■ YOUR ASSIGNMENT: The answer should be a number alone: the count of lines in the listing below that include "Perjuangan".

BEGIN DATA TO USE

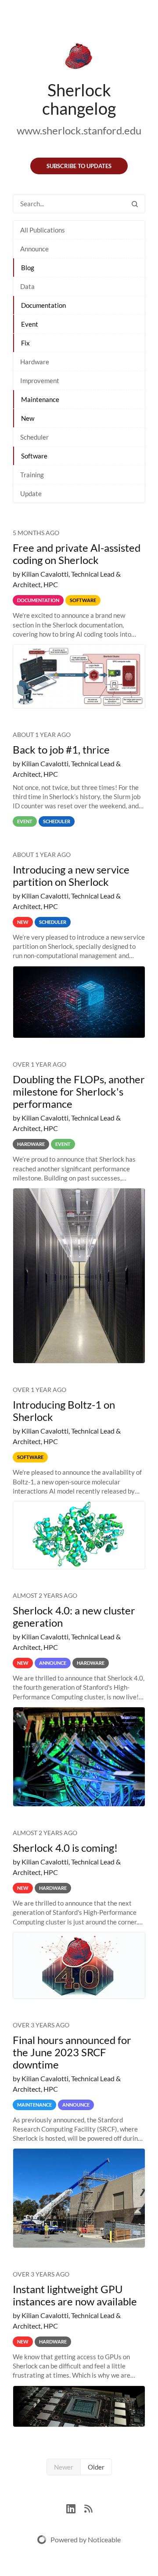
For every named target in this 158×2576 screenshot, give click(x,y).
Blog (27, 267)
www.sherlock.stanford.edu (79, 130)
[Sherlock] (79, 58)
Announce (34, 249)
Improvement (39, 380)
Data (27, 286)
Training (32, 475)
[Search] (135, 204)
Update (31, 493)
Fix (25, 343)
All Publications (42, 230)
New (27, 418)
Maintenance (40, 399)
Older (96, 2467)
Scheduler (34, 437)
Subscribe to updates (79, 165)
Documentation (43, 305)
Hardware (34, 362)
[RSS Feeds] (88, 2507)
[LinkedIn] (75, 2507)
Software (34, 456)
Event (29, 324)
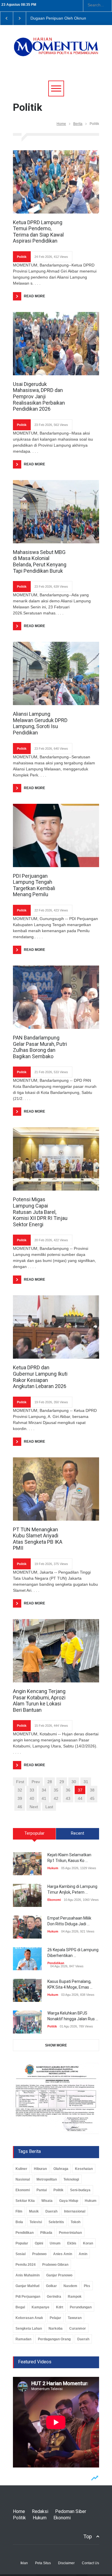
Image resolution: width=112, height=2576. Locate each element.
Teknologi (71, 2179)
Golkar (51, 2286)
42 (56, 1798)
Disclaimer (66, 2563)
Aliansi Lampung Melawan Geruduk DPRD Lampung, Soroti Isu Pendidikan (40, 723)
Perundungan (81, 2307)
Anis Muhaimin (28, 2275)
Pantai (41, 2190)
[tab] (34, 1836)
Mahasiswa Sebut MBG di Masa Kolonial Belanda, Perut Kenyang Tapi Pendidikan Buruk (39, 561)
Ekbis (71, 2243)
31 (86, 1781)
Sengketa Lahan (29, 2328)
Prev (36, 1781)
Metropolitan (46, 2179)
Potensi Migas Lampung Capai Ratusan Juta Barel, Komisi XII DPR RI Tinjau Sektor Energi (40, 1211)
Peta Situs (43, 2563)
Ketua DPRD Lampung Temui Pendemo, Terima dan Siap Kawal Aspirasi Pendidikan (38, 231)
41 (44, 1798)
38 (92, 1790)
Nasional (23, 2179)
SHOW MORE (56, 2045)
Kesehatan (84, 2169)
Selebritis (56, 2222)
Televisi (36, 2222)
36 (68, 1790)
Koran (88, 2243)
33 (32, 1790)
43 (68, 1798)
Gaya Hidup (68, 2201)
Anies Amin (62, 2254)
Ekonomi (54, 1899)
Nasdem (70, 2286)
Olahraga (60, 2169)
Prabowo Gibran (55, 2265)
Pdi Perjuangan (28, 2297)
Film (19, 2211)
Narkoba (56, 2328)
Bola (19, 2222)
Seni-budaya (80, 2190)
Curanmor (77, 2328)
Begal (20, 2307)
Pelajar (55, 2318)
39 (20, 1798)
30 (74, 1781)
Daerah (51, 2211)
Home (61, 124)
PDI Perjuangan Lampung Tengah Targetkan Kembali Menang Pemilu (34, 885)
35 (56, 1790)
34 (44, 1790)
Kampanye (40, 2307)
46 (20, 1806)
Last (49, 1806)
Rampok (75, 2297)
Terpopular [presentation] (34, 1833)
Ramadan (23, 2339)
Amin (83, 2254)
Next (34, 1806)
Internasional (74, 2211)
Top (87, 2536)
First (20, 1781)
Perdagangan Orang (54, 2339)
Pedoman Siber (70, 2511)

END DATA TO USE

■ EXERCISE RESULT: 2